Akademik Veri Yönetim Sistemi
Journal of Molecular Structure, cilt.1359, 2026 (SCI-Expanded, Scopus)
A series of novel benzoylselenourea derivatives, N-((6-methylpyridin-2-yl)carbamoselenoyl)-2-chlorobenzamide (HL1) and N-((3-methylpyridin-2-yl)carbamoselenoyl)-2-chlorobenzamide (HL2), along with their palladium(II) complexes ([PdL12] and [PdL22]), were synthesized and characterized by FT-IR, 1H NMR, and 13C NMR spectroscopy. FT-IR analysis revealed characteristic N–H, C = O, and C=Se stretching vibrations in the free ligands, while complexation led to the disappearance of the carbonyl band and partial delocalization across the Pd–O–C–Se chelate ring.

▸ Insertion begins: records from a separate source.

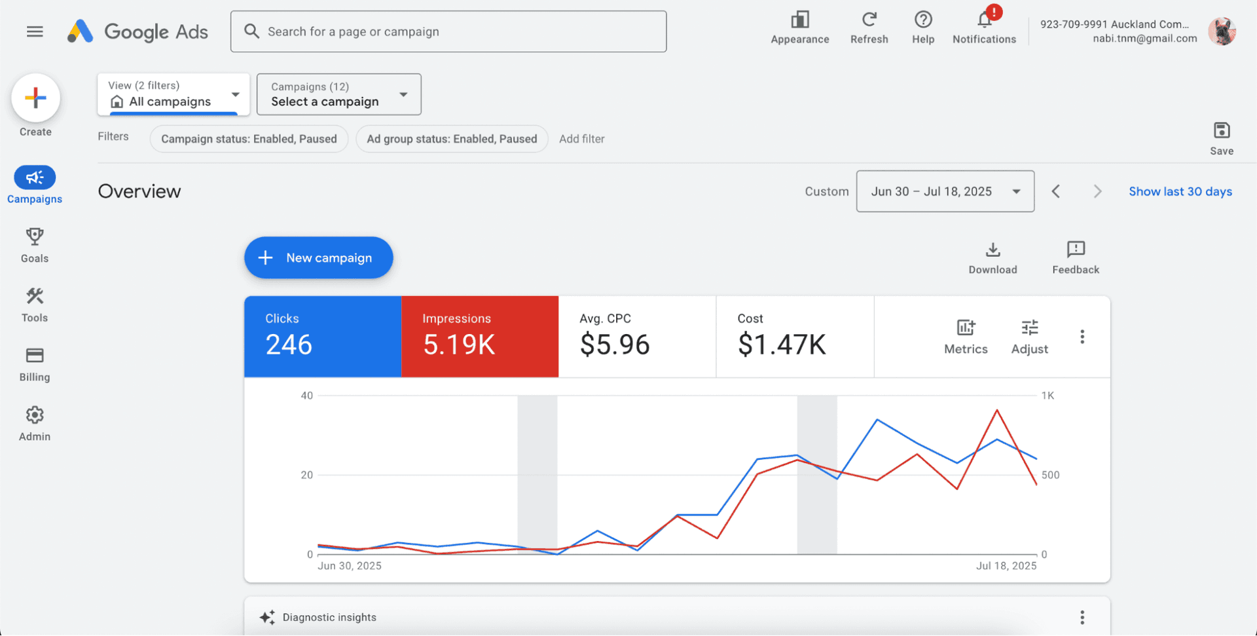Open the Tools section
Screen dimensions: 1257x636
pyautogui.click(x=34, y=303)
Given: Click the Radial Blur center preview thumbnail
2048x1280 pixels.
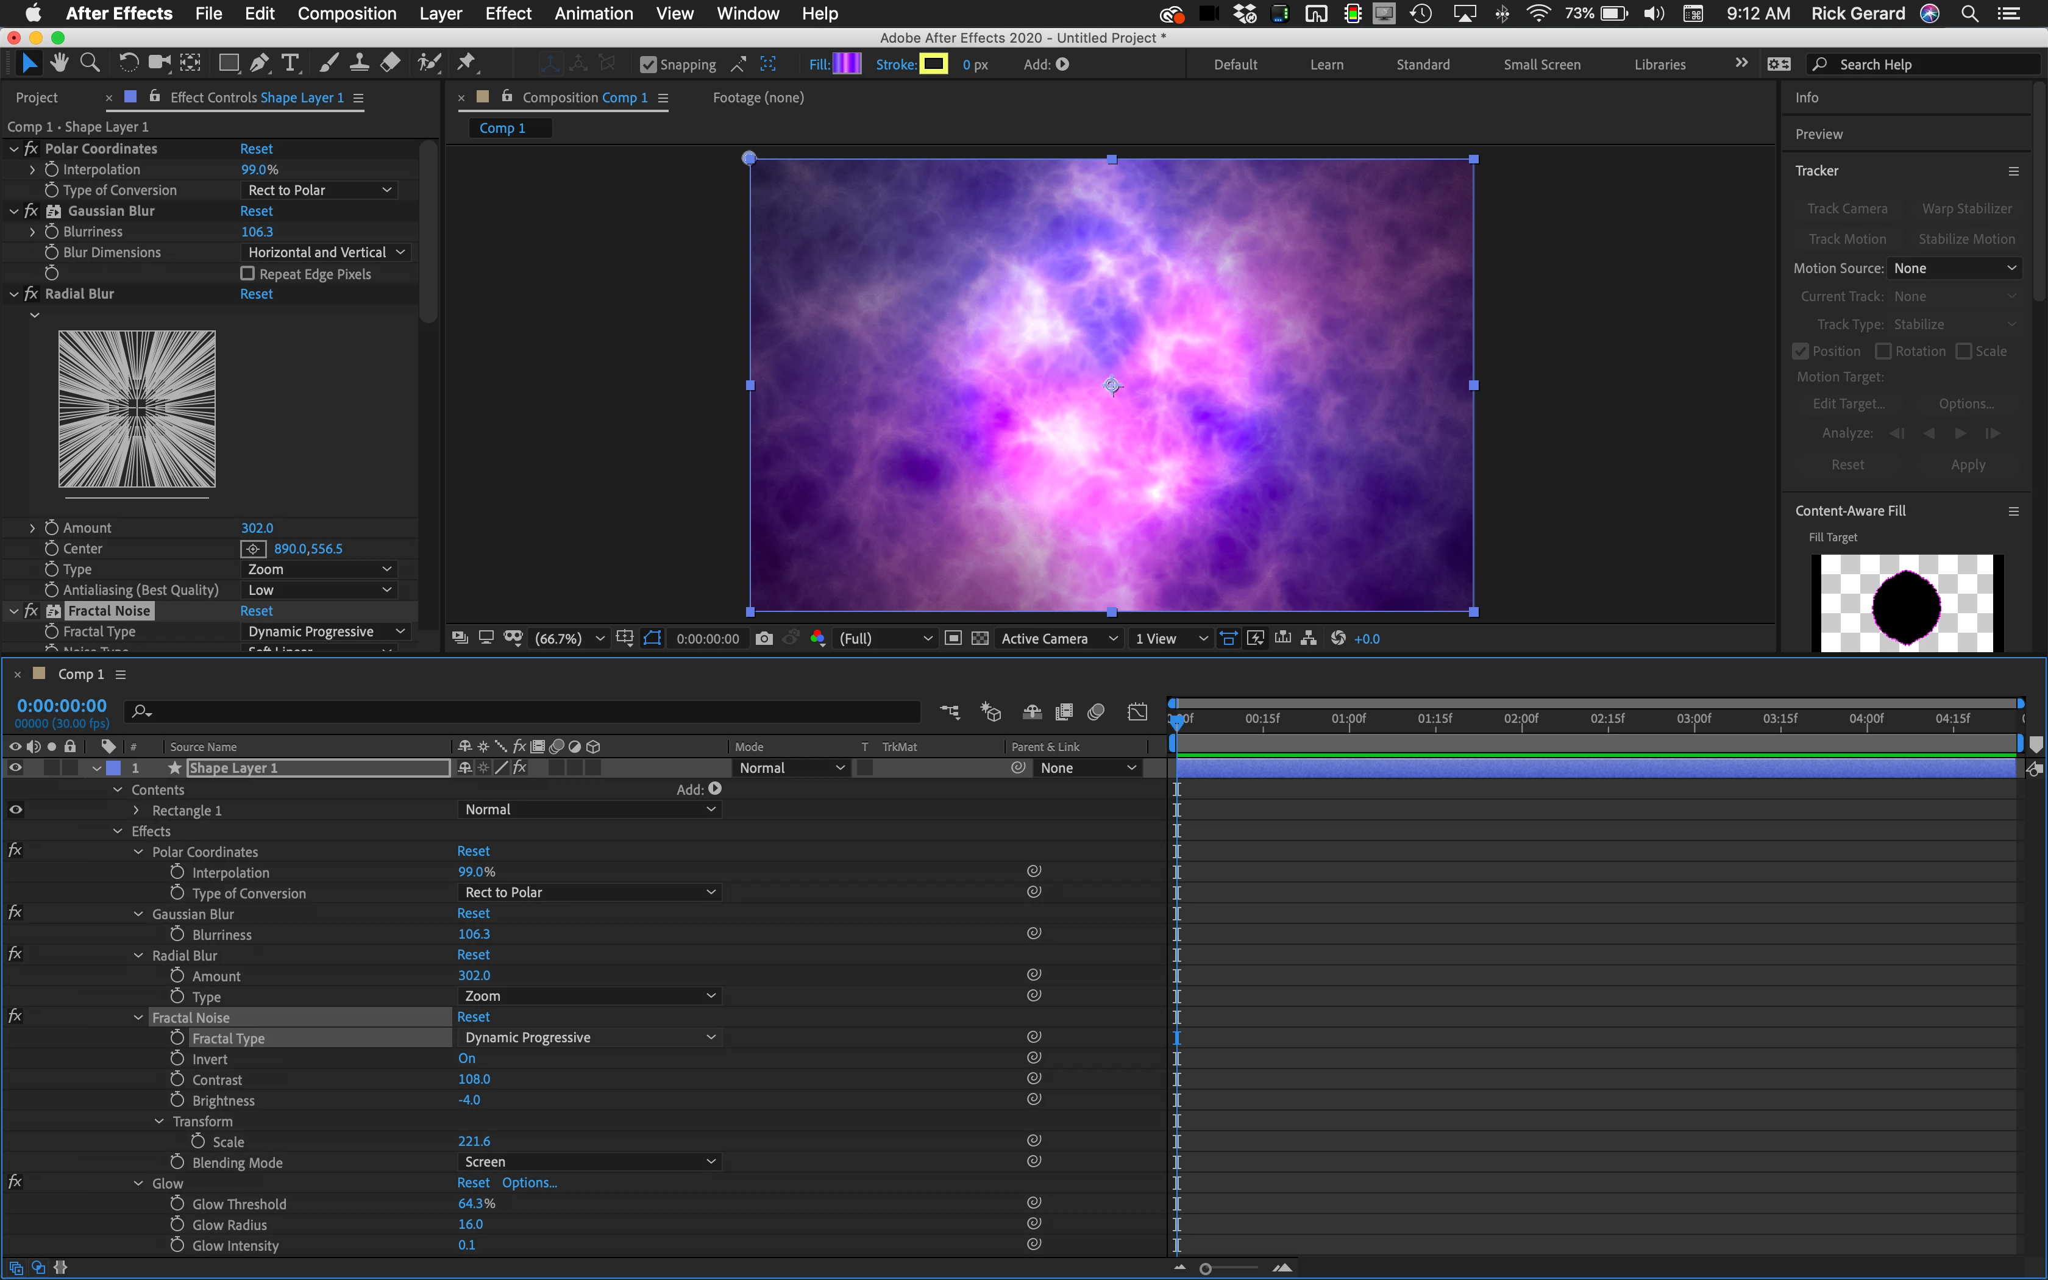Looking at the screenshot, I should (137, 409).

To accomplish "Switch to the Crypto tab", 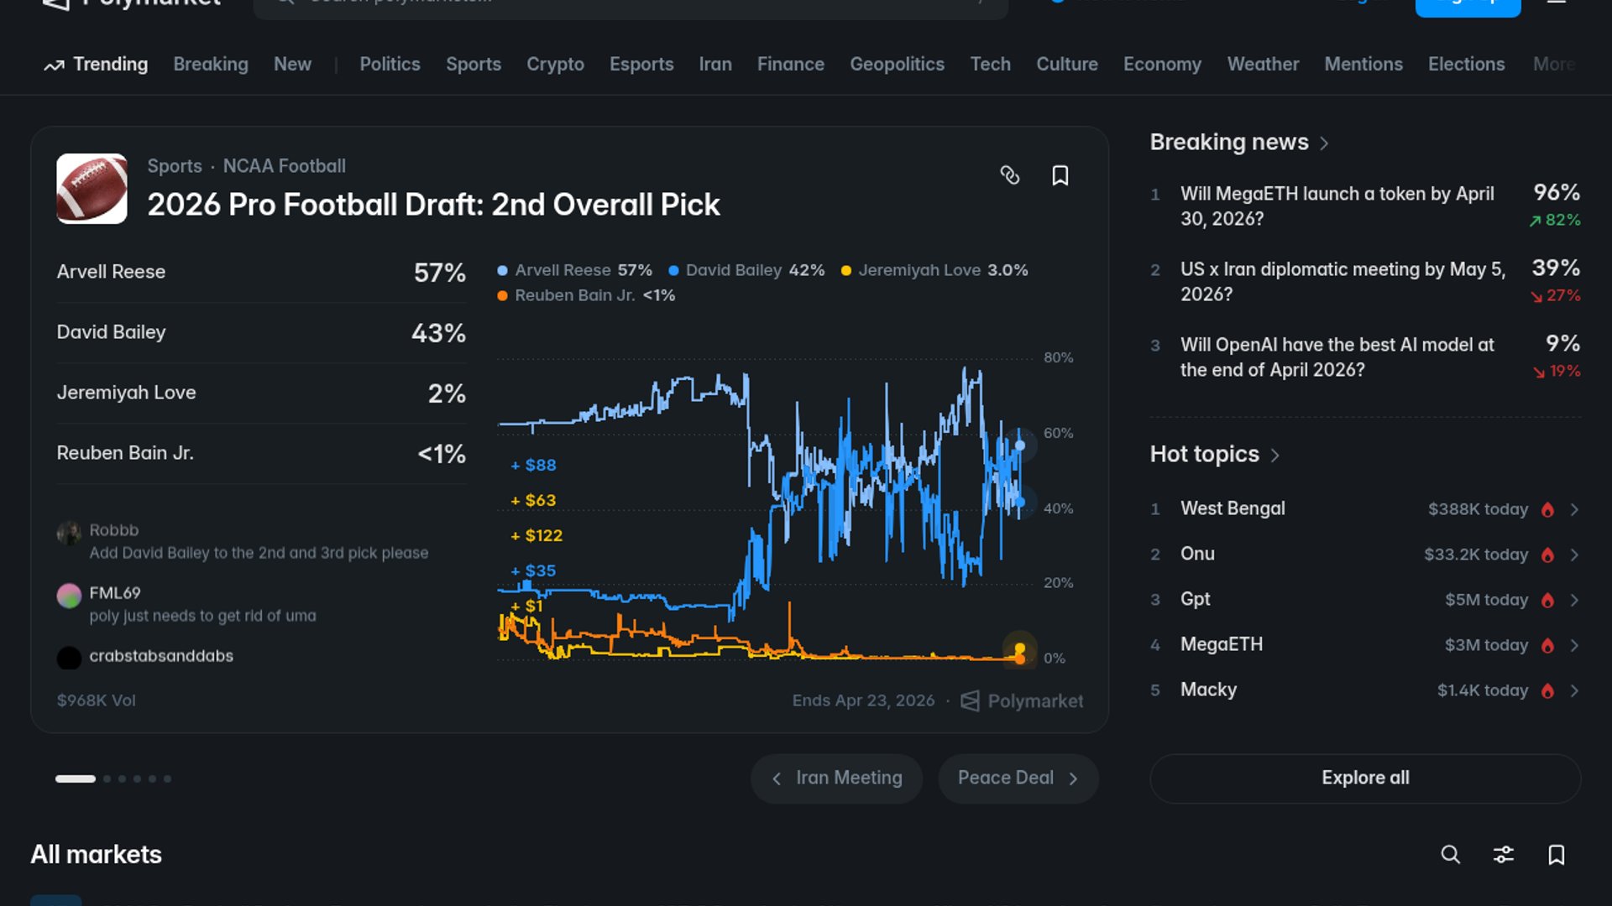I will point(555,65).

NMR spectroscopic data supported these observations, revealing characteristic shifts in the carbonyl and selenocarbonyl carbon signals, which confirmed the coordination of the ligands through oxygen and selenium donor atoms. The antituberculosis activity of the ligands and complexes was evaluated against multiple Mycobacterium tuberculosis strains using the nitrate reductase assay. The ligands displayed moderate activity, with HL2 showing slightly higher potency than HL1. Despite relatively high MIC values (128–>256 µg/mL), structure–activity relationship analysis indicated that pyridine substitution and Pd(II) coordination influence biological efficacy. These results highlight benzoylselenourea–Pd(II) systems as promising scaffolds for further optimization toward antitubercular agents.